_Text to read_.
==============================

It would be illogical to assert that the only conceivable justification
for separate /usr was Thompson & Richie's 1971 need to spread a UNIX
system across a pair of 1.5MB KR05 disk packs. I hope you're not
asserting that?

I would hope and expect that, 46 years further on, people would be
implementing that split to further their 2017 needs, not Thompson &
Richie's 1971 ones.

> Of course, as always our dear Lennart does it wrong (it'd be much better to
> follow Hurd instead and use /bin /sbin /lib), but it doesn't make split /usr
> without an initrd any better.


Watch the goalposts, folks: There's about to be moved. A moment ago,
Adam was asserting that a /usr split no longer makes sense. He's about
to switch arguments on the fly, asserting instead that it doesn't make
sense as a _distro policy goal_. Observe the switcheroo:

> Today, any system where you can realistically install a general-purpose
> distribution has multiple GB of disk space. There's no gain to put / and
> /usr on separate filesystem....

==============================

_Task requirements_.
a - In the post about splitting /usr, what did Thompson & Richie need in 1971 to spread a UNIX system across?
b - Output everything in the post about splitting /usr from "I would hope" down to "Richie's 1971 ones.".
Rely only on the post about splitting /usr here.

_Raw data_.
==============================

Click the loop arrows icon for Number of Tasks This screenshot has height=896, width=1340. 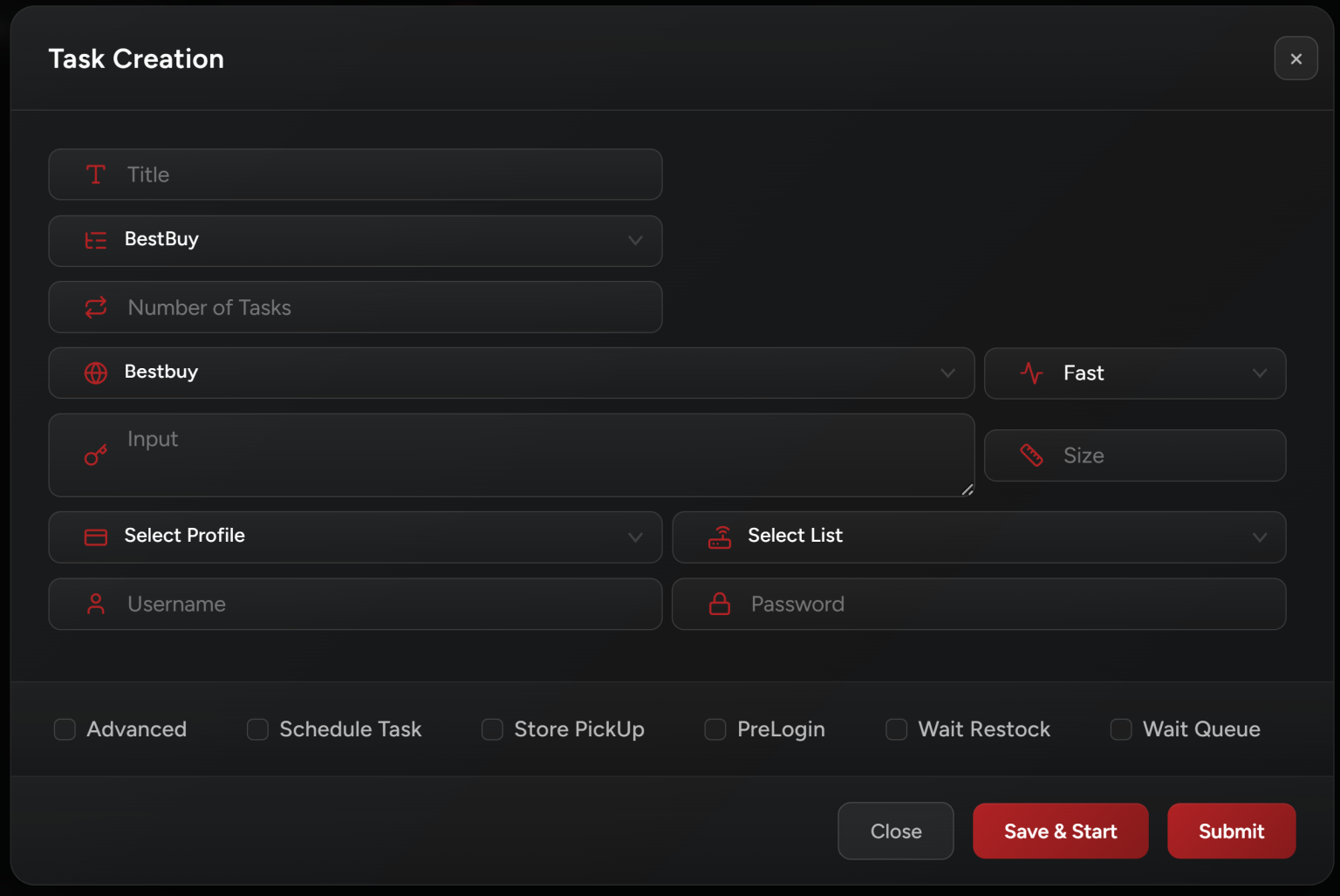pyautogui.click(x=96, y=307)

==============================

_Correct answers_.
a - A pair of 1.5MB KR05 disk packs.

b -
I would hope and expect that, 46 years further on, people would be
implementing that split to further their 2017 needs, not Thompson &
Richie's 1971 ones.